Therefore, someone who contracts COVID-19, is incapacitated for more than 3 days and is under treatment, will likely be entitled to FMLA protection (up to 12 weeks of unpaid leave) if both the employer and employee are covered by the Act (generally speaking, a full-time employee who has worked for more than one year for an employer with more than 50 employees within 75 miles of the employee’s place of business). If the employee does not contract the virus but must care for an immediate family member who contracts the virus, the employee will likewise be entitled to FMLA leave.
B. Employees who have children home from school. Many employees have young children with no one to care for them when school is closed, particularly with the mass closures that have been imposed. Neither the federal or state laws currently in place require employers pay employees in these circumstances, and in fact employers are not even required to grant unpaid leave.
3) May we question employees about their medical condition or ask them to stay home or leave work?
The ADA ordinarily precludes employers from inquiring about an employee’s medical condition. But these are not ordinary times. The World Health Organization has declared COVID-19 a pandemic. Employees who demonstrate symptoms can therefore be asked to leave work and seek medical assistance. Such employee can likewise be told to stay home until cleared to return. If an employee tests positive for the virus, you should send home all employees who worked closely with that employee for a 14-day period of time to ensure the infection does not spread. Ask the infected employee to identify all individuals with whom the employee worked in close proximity. Be mindful you may not disclose confidential medical information about one employee to other employees.
4) Must we allow employees leave or the ability to work remotely?
Again, it depends. An employee’s mere concern about the virus does not entitle the employee to such an accommodation. However, if the employee is disabled under the ADA and would therefore be particularly susceptible to the virus or would more likely suffer serious health complications if contracted, the employee may be entitled to a reasonable accommodation as required by the ADA. In such a situation, the employer must discuss what reasonable accommodation might be available to allow the employee to perform the essential functions of his/her job.
5) Families First Coronavirus Response Act.
In this very fluid situation, where it seems recommendations from the CDC and state government are changing day by day, what was required yesterday might not be required tomorrow. On Friday, March 13th, the U.S. House of Representatives passed a bill to address the current health crisis by proposing significant changes to the FMLA. If passed by the Senate in its current form, the Act would expand FMLA leave protections to cover public health emergencies. The Act would apply to private employers with fewer than 500 employees and all public employers. Employees would be covered as long as they worked for their employer for at least 30 days. If passed, protected employees would be entitled to two weeks of unpaid leave followed by a period of paid leave, and leave would be required if needed to care for a child whose school had closed. Employers must pay particular attention to this legislation as it might alter employer/employee leave obligations significantly.

> _Brief 1_
What do these three questions about the passage on COVID-19 and workplace leave answer?
(a) For how long should employees who worked closely with a coworker who tests positive be sent home?
(b) Which private employers would the Families First Coronavirus Response Act apply to?
(c) How much unpaid leave does FMLA protection provide?
> _Brief 2_
Does each statement below agree with the passage on COVID-19 and workplace leave? Answer yes or no for each, and quote the words that decide it.
(a) An employee's mere concern about the virus entitles the employee to work remotely.
(b) The U.S. House of Representatives passed the bill on Friday, March 13th.
(c) Current federal and state laws require employers to grant unpaid leave to employees whose children are home from school.

Stored items:
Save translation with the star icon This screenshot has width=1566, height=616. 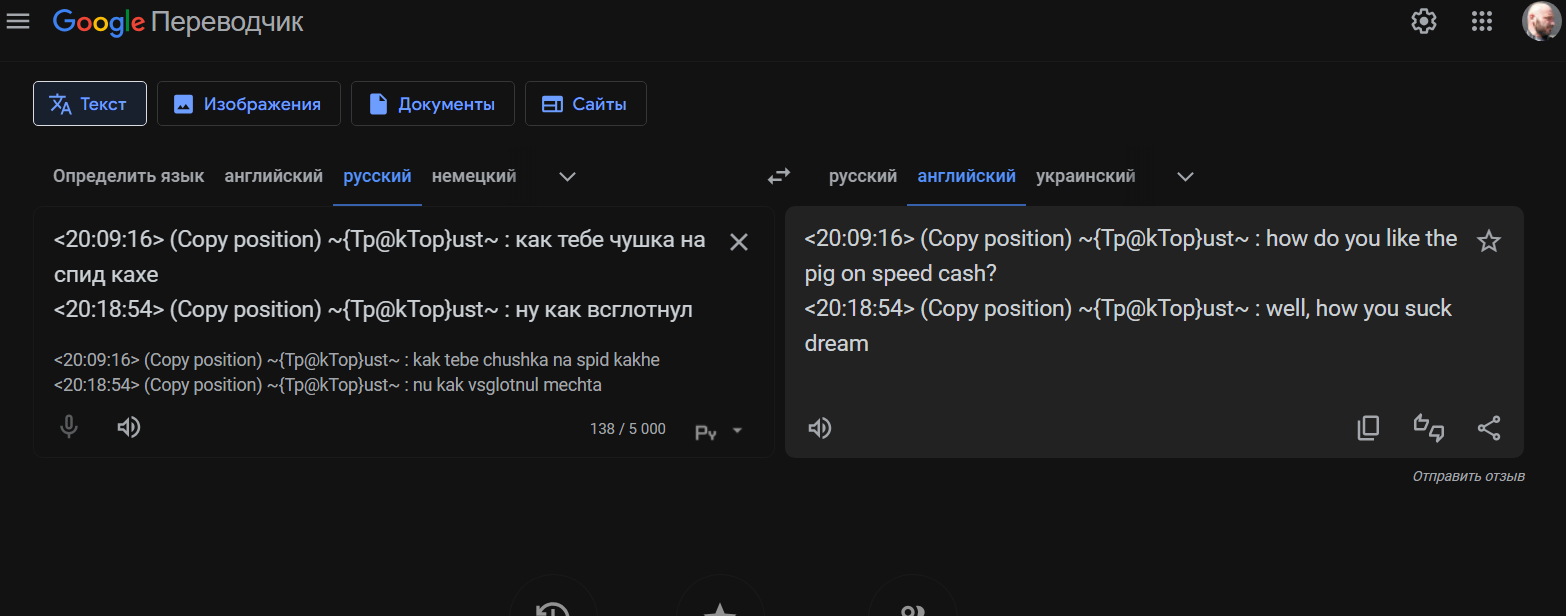click(1488, 241)
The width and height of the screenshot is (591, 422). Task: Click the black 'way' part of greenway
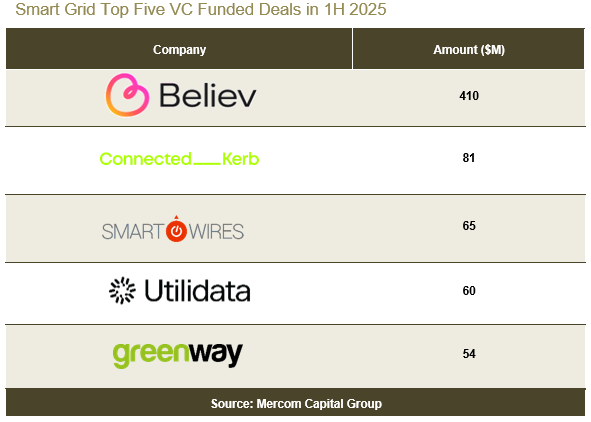pyautogui.click(x=216, y=355)
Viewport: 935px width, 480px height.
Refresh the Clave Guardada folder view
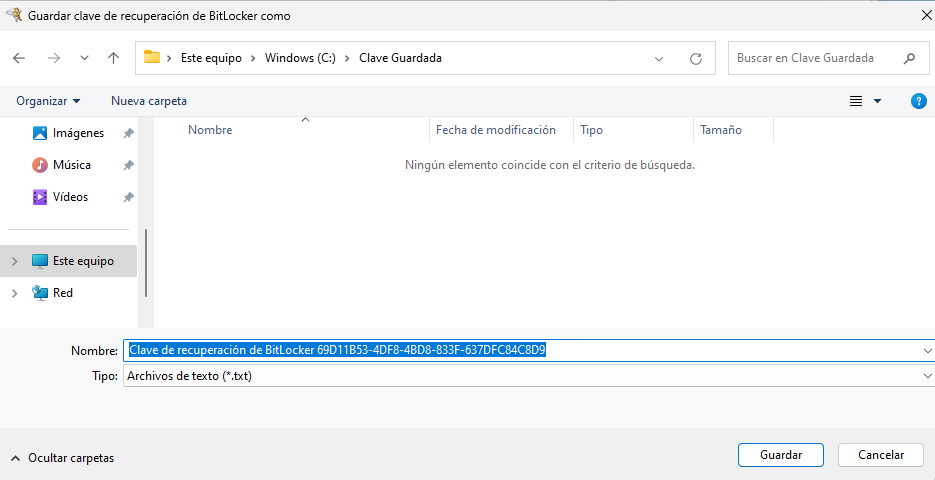(x=696, y=58)
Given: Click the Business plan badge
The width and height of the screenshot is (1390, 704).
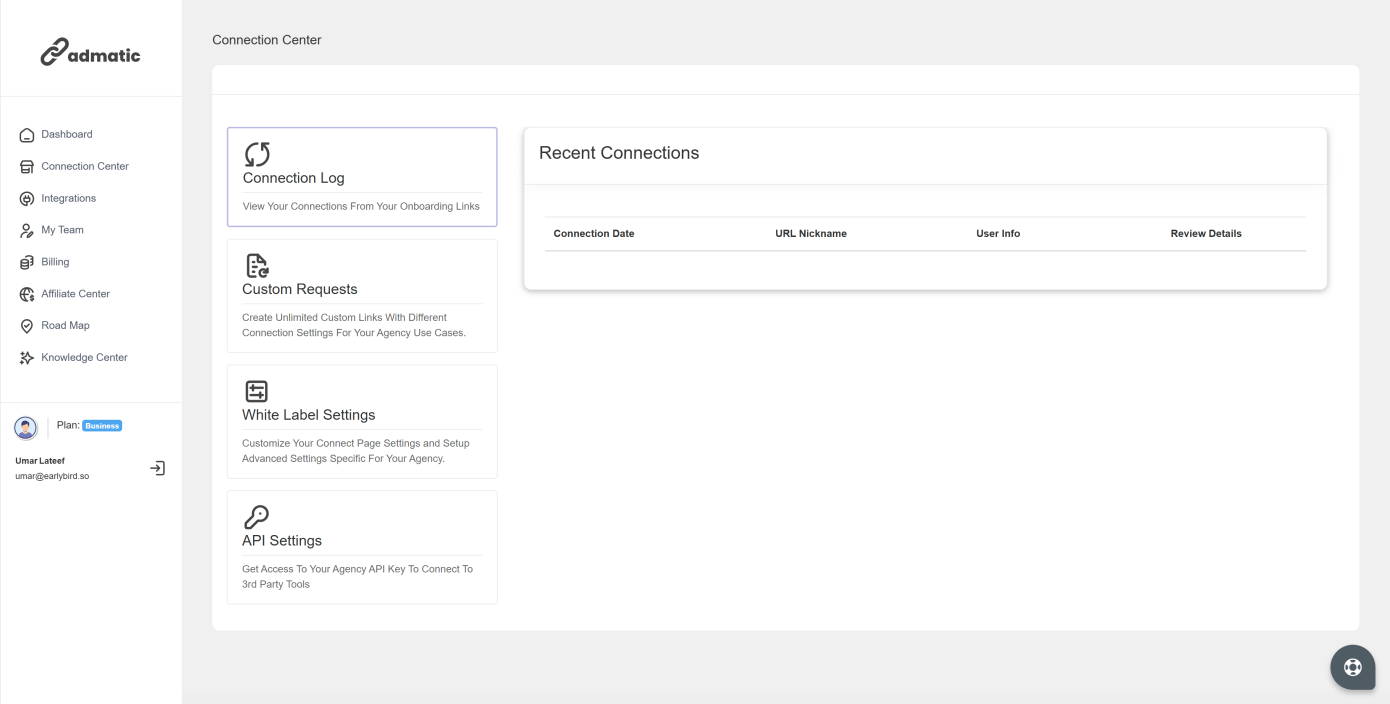Looking at the screenshot, I should click(101, 425).
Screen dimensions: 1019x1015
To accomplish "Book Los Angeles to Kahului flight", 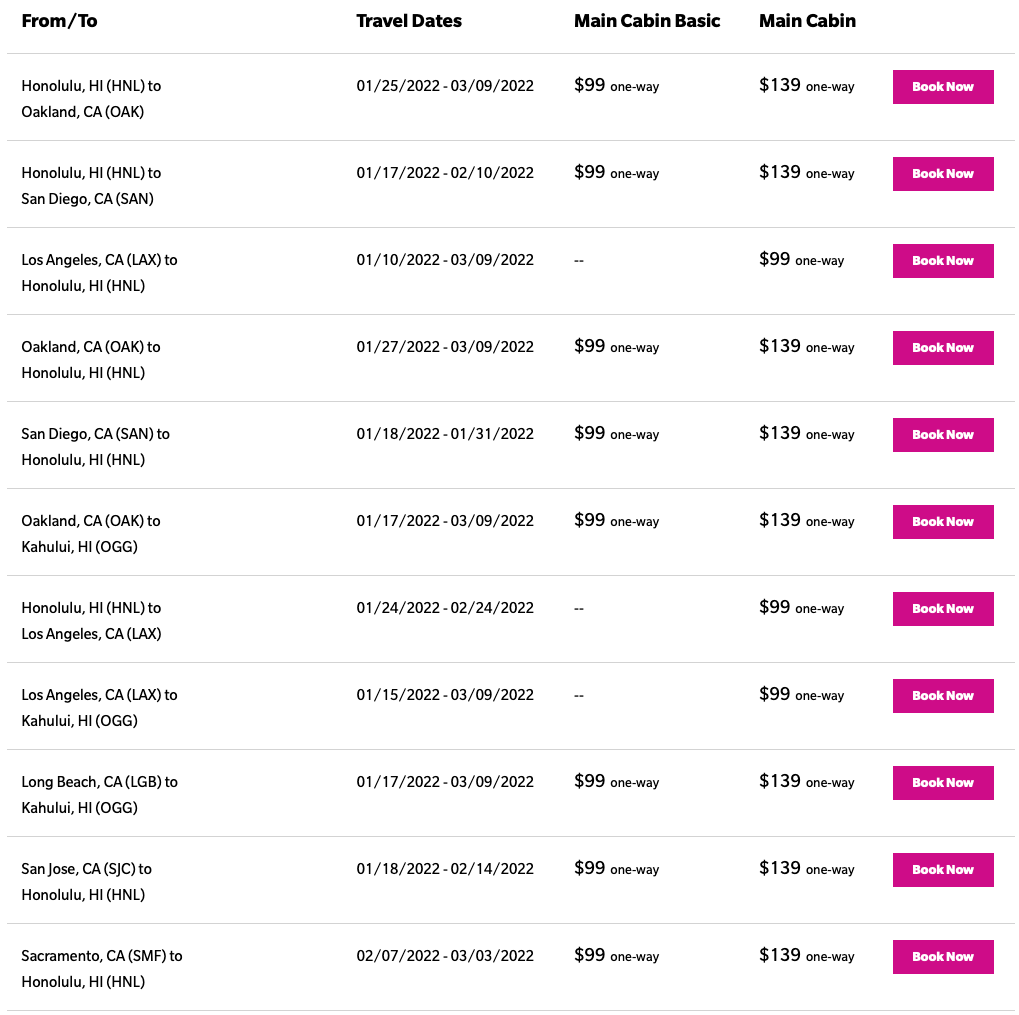I will pos(942,696).
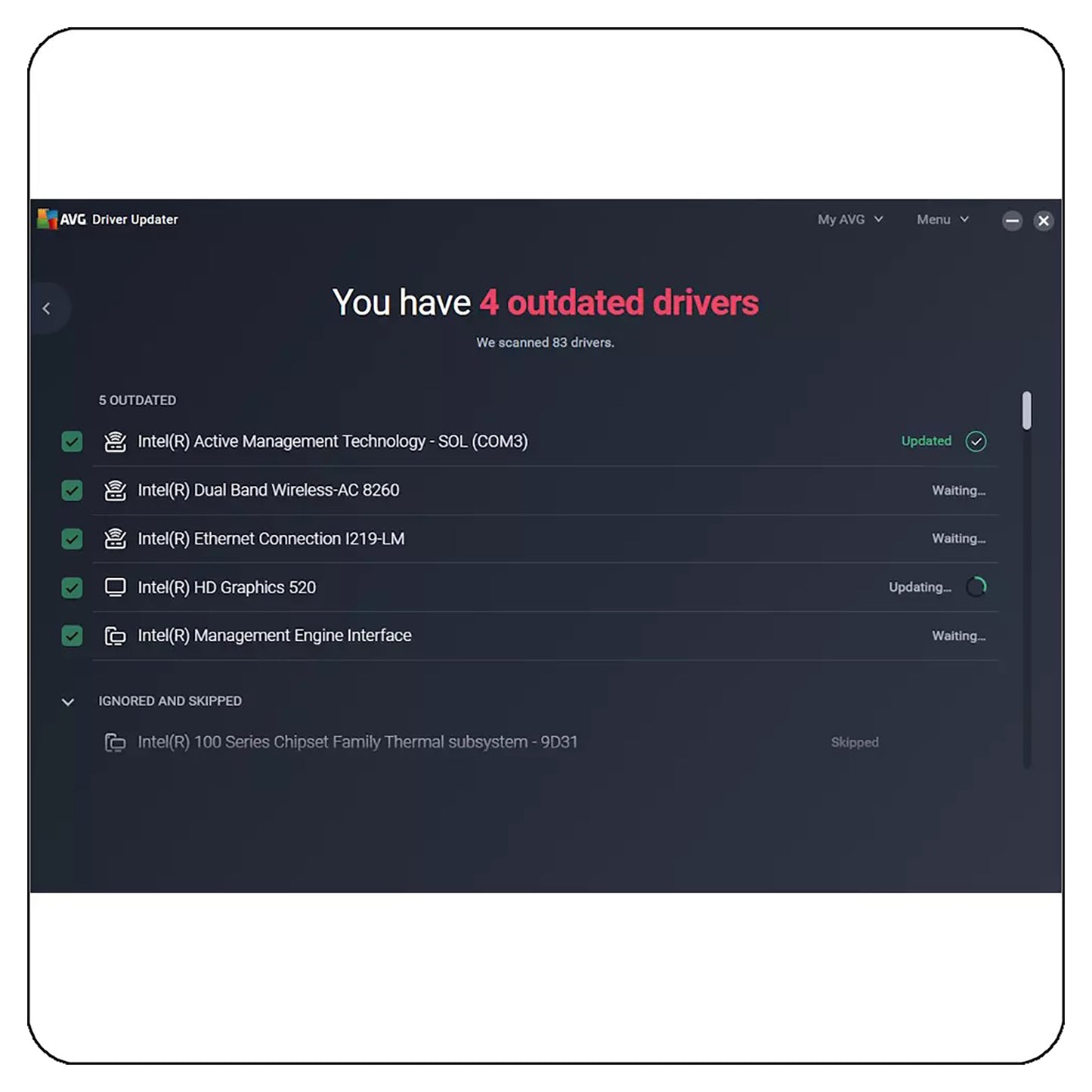The image size is (1092, 1092).
Task: Click the network icon beside Ethernet Connection I219-LM
Action: (x=115, y=538)
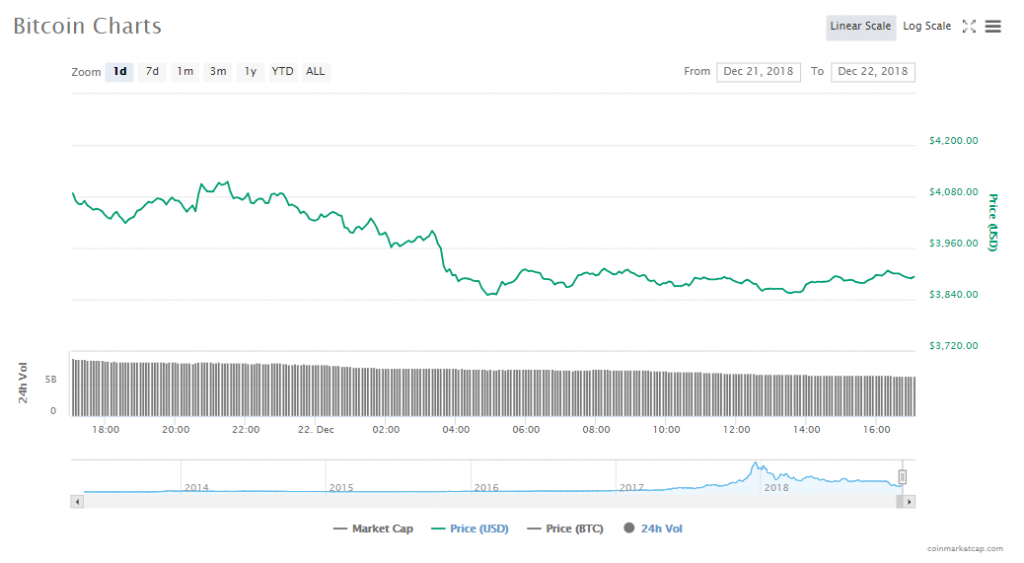Viewport: 1024px width, 563px height.
Task: Grab the navigator range handle
Action: (x=902, y=477)
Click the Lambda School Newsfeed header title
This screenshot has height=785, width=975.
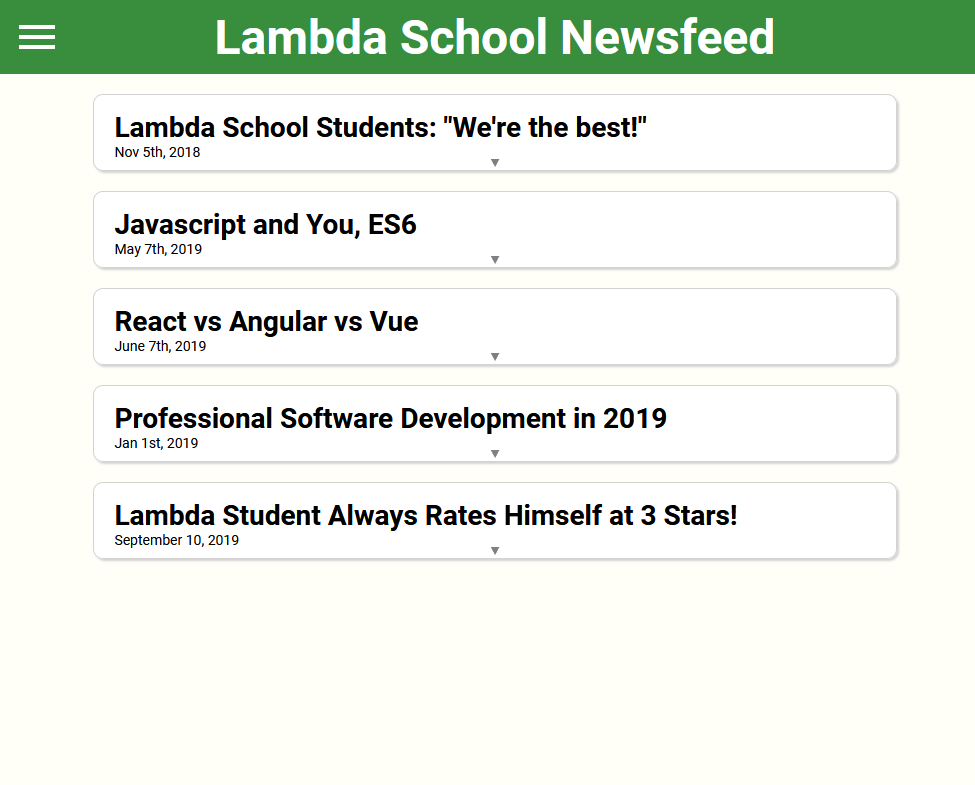494,37
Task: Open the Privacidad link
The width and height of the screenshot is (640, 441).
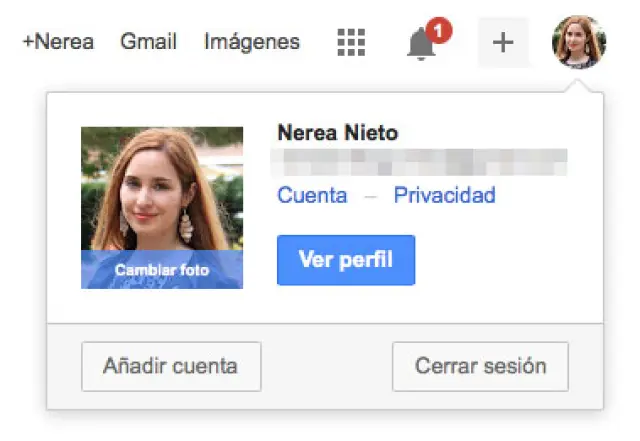Action: tap(444, 195)
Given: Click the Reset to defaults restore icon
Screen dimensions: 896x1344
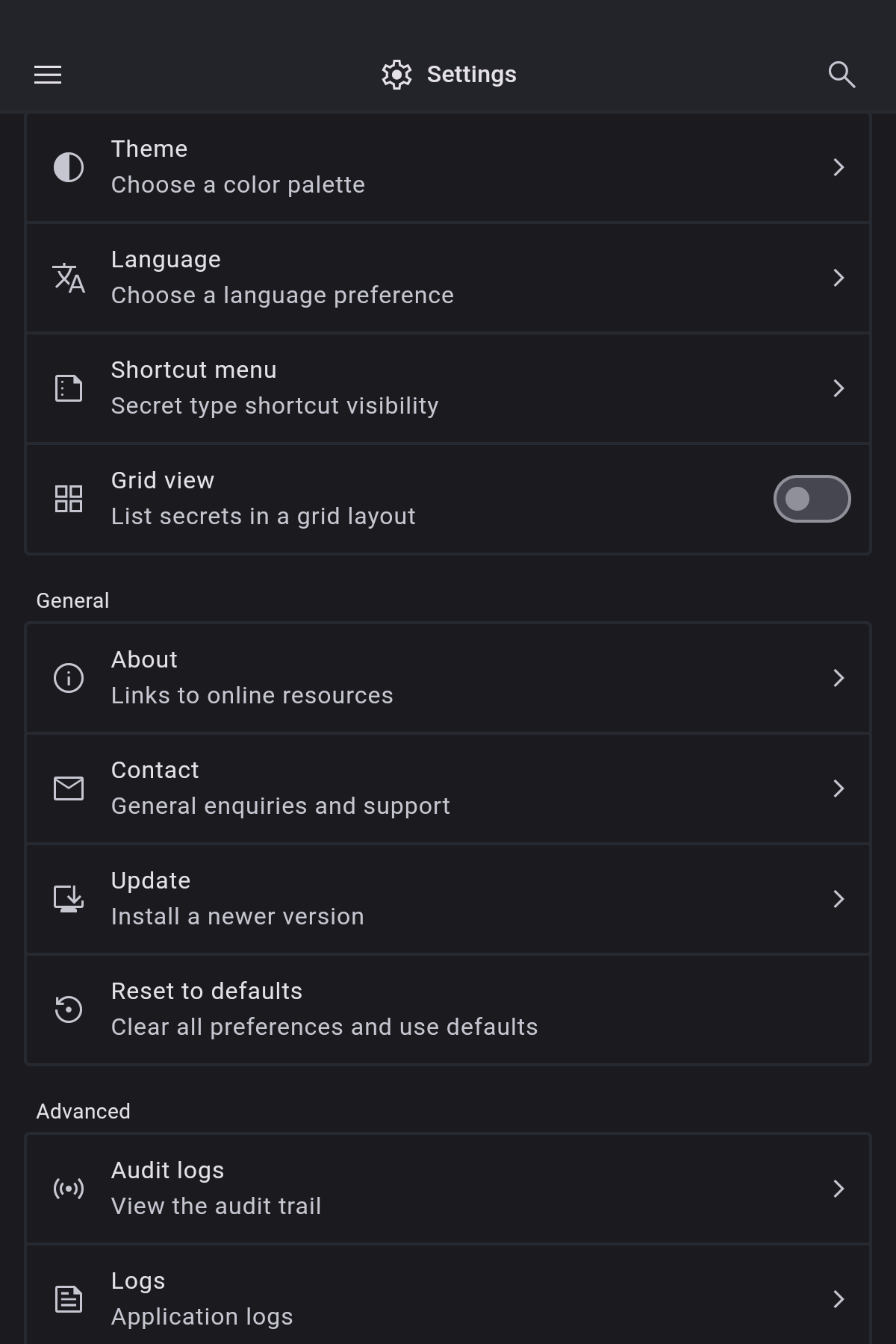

> _Response box 1_
(a) For a 14-day period of time.
(b) Private employers with fewer than 500 employees.
(c) Up to 12 weeks.

> _Response box 2_
(a) No: "An employee’s mere concern about the virus does not entitle the employee to such an accommodation."
(b) Yes: "On Friday, March 13th, the U.S. House of Representatives passed a bill to address the current health crisis"
(c) No: "employers are not even required to grant unpaid leave."